I am not ashamed of all I have walked through in my life. Every struggle I have had to overcome, all of the dark days my husband and I forged a path through after the loss of our daughter, and accepting my weaknesses – these are all pieces of my puzzle that I am not ashamed of. The reason I am not ashamed is because these are the details of my life experiences, failures, and victories that have made me who I am. If I walk day to day ashamed of the very destiny that was laid before me to endure and overcome, than I am denying my purpose to help someone else defy the moments of defeat they stumble across. Defeat will only crush you if you are unable to acknowledge it, then blow it out of the water. When you can say, yes I have struggled, yes this awful thing happened to me, and yes it is destructive, but I’m choosing to do what I need to so that I may overcome it – that takes courage.

I look back, years ago to when my mom left my dad – I didn’t want to tell anyone. My world had been shattered, the one factor of stability in my life – my family, had broken into pieces. It was all gone, and as details of lies and betrayal unraveled – I felt nothing but shame. It took time for me to face the reality of that situation in my life, partially because I was young and it was the first substantial earth shaking event in my life. As time went on, I learned it was ok to talk about all of my pain and disappointment – that there was nothing to be ashamed of because I wasn’t the only person on the planet experiencing those emotions. Not only that, but working through those emotions would eventually help me help others work through similar feelings and experiences.

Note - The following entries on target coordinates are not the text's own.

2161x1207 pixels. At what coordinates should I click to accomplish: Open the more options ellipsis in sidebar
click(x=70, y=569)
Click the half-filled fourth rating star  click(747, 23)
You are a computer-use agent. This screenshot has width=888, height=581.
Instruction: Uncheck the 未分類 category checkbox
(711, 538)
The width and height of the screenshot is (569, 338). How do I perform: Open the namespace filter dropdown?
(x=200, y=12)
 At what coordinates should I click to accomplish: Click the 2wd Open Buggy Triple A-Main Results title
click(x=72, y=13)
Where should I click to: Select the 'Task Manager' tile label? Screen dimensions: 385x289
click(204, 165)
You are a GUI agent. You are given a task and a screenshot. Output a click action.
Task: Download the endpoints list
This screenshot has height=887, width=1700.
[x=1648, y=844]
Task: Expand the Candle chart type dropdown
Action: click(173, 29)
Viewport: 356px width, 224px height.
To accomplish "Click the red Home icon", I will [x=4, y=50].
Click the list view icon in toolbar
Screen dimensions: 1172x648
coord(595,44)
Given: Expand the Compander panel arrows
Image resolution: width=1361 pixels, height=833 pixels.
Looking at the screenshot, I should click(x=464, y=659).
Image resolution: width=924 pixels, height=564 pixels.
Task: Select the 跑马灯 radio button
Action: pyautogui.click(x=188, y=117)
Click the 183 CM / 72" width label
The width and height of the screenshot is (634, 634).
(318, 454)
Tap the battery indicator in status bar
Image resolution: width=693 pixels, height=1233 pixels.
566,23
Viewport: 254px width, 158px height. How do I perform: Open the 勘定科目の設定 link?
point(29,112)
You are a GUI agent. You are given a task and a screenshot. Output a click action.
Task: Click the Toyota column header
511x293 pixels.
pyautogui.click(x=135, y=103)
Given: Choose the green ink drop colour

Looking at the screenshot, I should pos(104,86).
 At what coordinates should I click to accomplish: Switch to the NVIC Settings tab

Our struggles in life can become powerful propellers of change and encouragement for ourselves and others when we admit them, work through them, and shake off the shame so often associated to them. It is not an easy course, it takes courage, perseverance and humility to admit to the not-so-pretty parts of our lives. When we can step out of shame, freedom can be embraced. I am not ashamed of all I have endured in my journey – it has carried me to where I am today. I hope that you can say the same, if not, know that you do not have to be ashamed of your journey. There is help out there for anyone looking, no matter what type of struggle you find yourself in. The biggest step to take is opening the door to your heart and allowing someone to help. You can have freedom and live life not ashamed!